I'm bringing my PCOS nutrional book so I can continue to research how I am going to survive when I can't eat so many things.
Oh yeah, and I started to use Fitday (great program, want more details, let me know) but I couldn't use it at work, I called Tech Support, they are sending me a copy. Fitday is something I may need to use for the rest of my life. It tracks what you eat (like a food diary) but will also tell you if you don't get enough of something. And since I can't eat some things...it may help me discover if I am not getting enough of a certian vitamin or mineral.

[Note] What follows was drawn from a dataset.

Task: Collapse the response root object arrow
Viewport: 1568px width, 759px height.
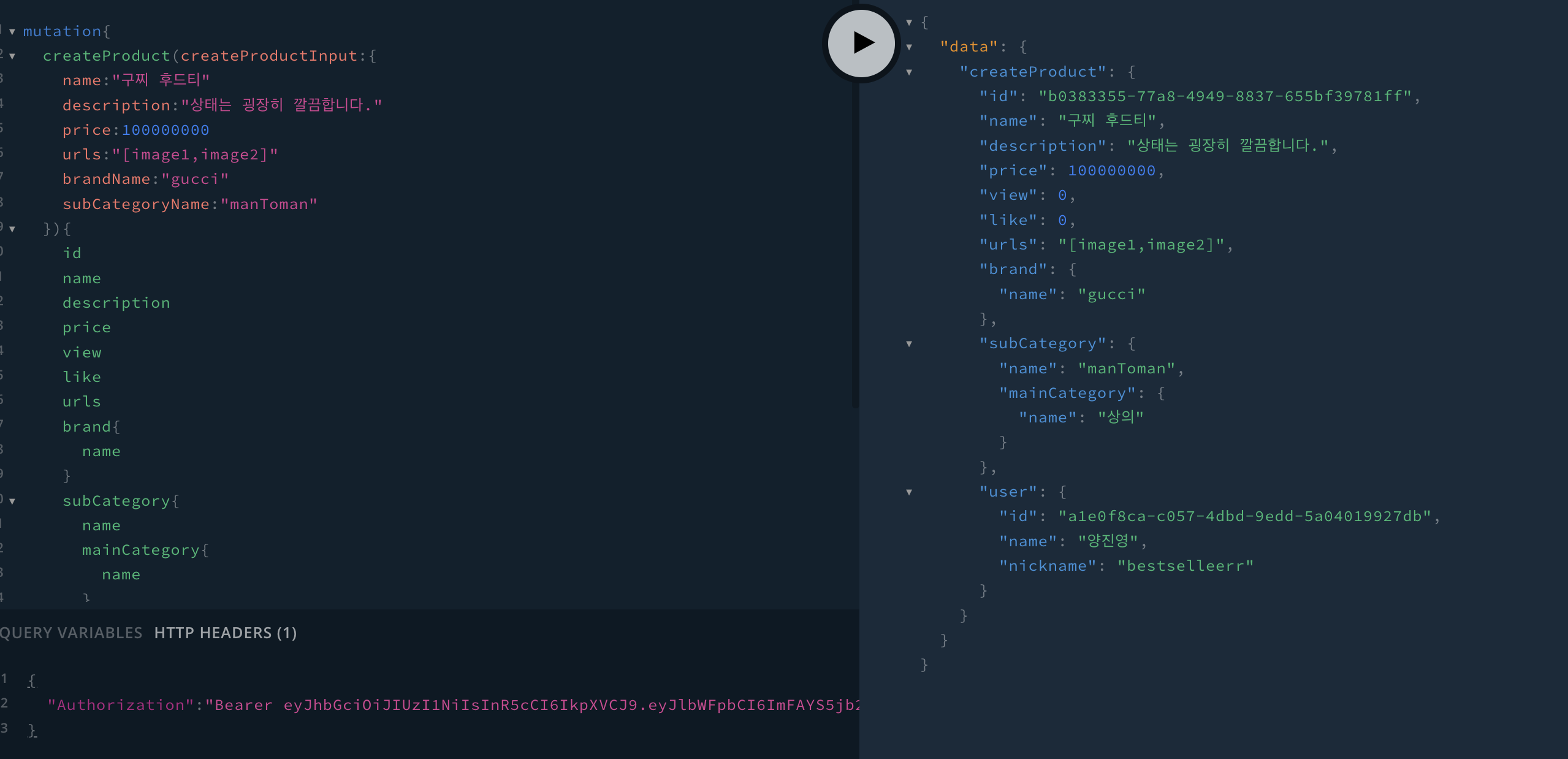Action: 909,22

Good plan...now I just have to make it work. And I need a USB stick since I can't run the program at work for whatever reason and I fried my USB stick.
But I have no cash because I pay my first mortgage payment this weekend. I am going to be so broke. But I have a home!
What else? Oh yeah, I accidentally ate peanut butter yesterday. I was at a meeting for Dunkin Brands (out in Holyoke, didn't get home until 6pm, that's why no gym) and I had a nice lunch of salad...romaine lettuce, mozarella cheese, cucumbers, tomatoes, and a little bit of bacon sprinkles (bad Dani! bad!) and some ranch dressing. I probably should have skipped the ranch dressing but the other choices were italian (which I didn't feel like having) and french (which I don't like).
So because I had a nice salad, I thought one sugar cookie couldn't hurt. Except three bites into it (I was distracted, talking to my boss) I realized it was peanut butter. I put the cookie down, and felt bad about it the rest of the day.
My other desert choices? Snickers, 3 Musketeers, chocolate chip cookies, fudge brownies. Oh, were there healthy choices? Yes...apples, pears, cantalope, and strawberries. I couldn't eat those either. I hate allergies. I hate PCOS.
I am going to have a diet of water, chicken and vitamin supplements. I can see it now. Oh yeah, and steamed brocolli...that really isn't so bad.